What started as a community search quickly turned into a heartwarming rescue — all thanks to a local volunteer and his trusty dog, Dolly.
Ben Osenbaugh, 39, had only been out looking for about an hour when he and Dolly stumbled upon 82-year-old Ralph Yang, who had gone missing two days earlier in Ann Arbor, Michigan. Yang, who has dementia and Parkinson’s disease, had disappeared on Monday, June 23, sparking a widespread search that would stretch into Wednesday evening.
According to police, Yang was eventually found lying in a creek near the 2500 block of Newport Road, just before 9 p.m. on June 25. He was still alive — and remarkably, able to talk.
Osenbaugh, a former chemical engineering professor at the University of Michigan, told MichiganLive that when he joined the search that night, he hadn’t even planned to check the creek at first. His original plan was to investigate a vacant home nearby. But something nudged him in another direction.
As he and Dolly made their way closer to the water, he spotted someone.
“He was laying facing away from me, so I was approaching him from the back of his head,” Osenbaugh recalled. At first glance, he said, Yang didn’t look like an elderly man. “He just looked like someone really young, like much younger.”
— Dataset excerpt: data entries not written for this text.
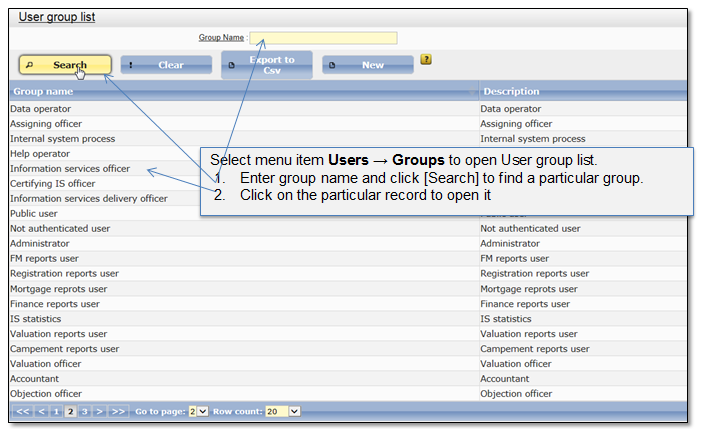Click the yellow help question mark icon
The image size is (702, 429).
pos(427,60)
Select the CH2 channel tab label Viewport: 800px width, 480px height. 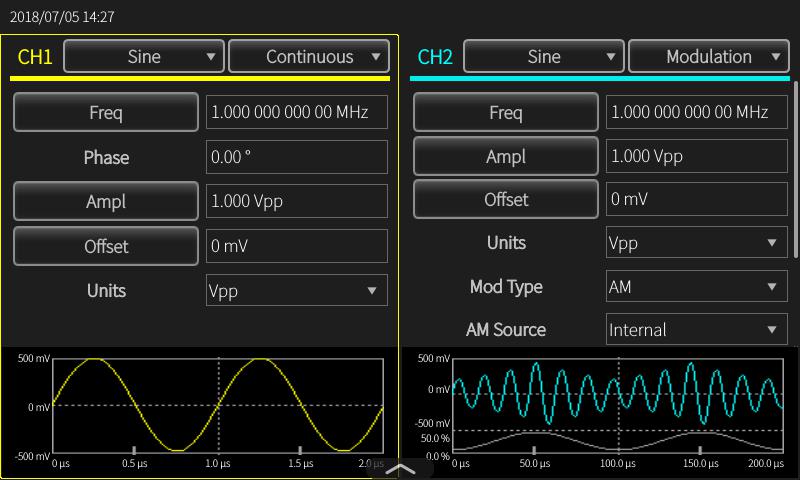[x=435, y=57]
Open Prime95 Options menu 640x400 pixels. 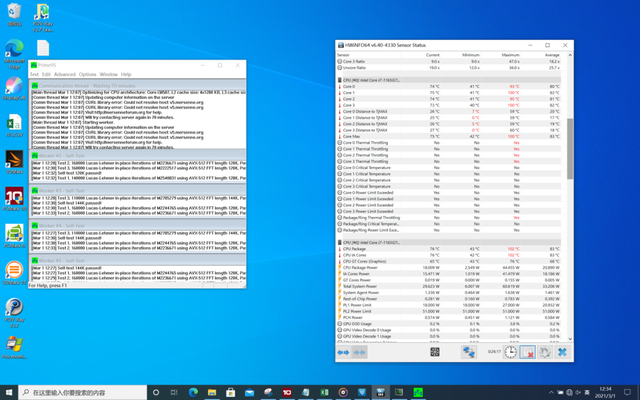click(88, 74)
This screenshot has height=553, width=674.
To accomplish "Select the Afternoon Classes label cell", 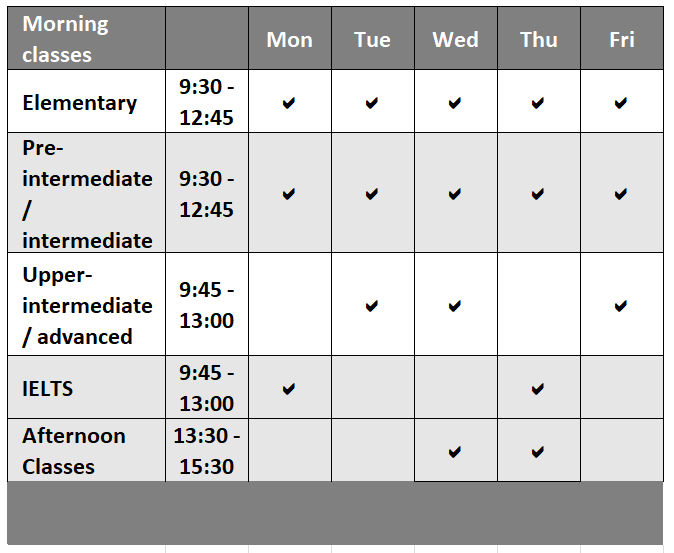I will (x=86, y=451).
Realizing what he’d found, Osenbaugh immediately called 911. Police arrived quickly, and according to bodycam footage later shared by WXYZ-TV, officers helped lift Yang out of the water and carried him up to the road. He was placed on a stretcher and taken to the University of Michigan Hospital. Thankfully, police said he was “fairly responsive” and could communicate with the people who found him.

Osenbaugh said he was moved by how many people had turned out to help search — more than 200 by Wednesday night, with about 60 others joining earlier in the day, according to WDIV-TV. It was a community-wide effort fueled by concern and compassion.
“All it takes is one person to get that news and show up,” Osenbaugh said. “You never know what could happen.”
Police later thanked everyone involved, from neighbors to volunteers to the emergency responders who helped in the final moments.
“Today was a true testament to how strong our community is and how we look after each other,” the department said in a statement.
And for Osenbaugh and Dolly, it was just one meaningful hour — but one that made all the difference.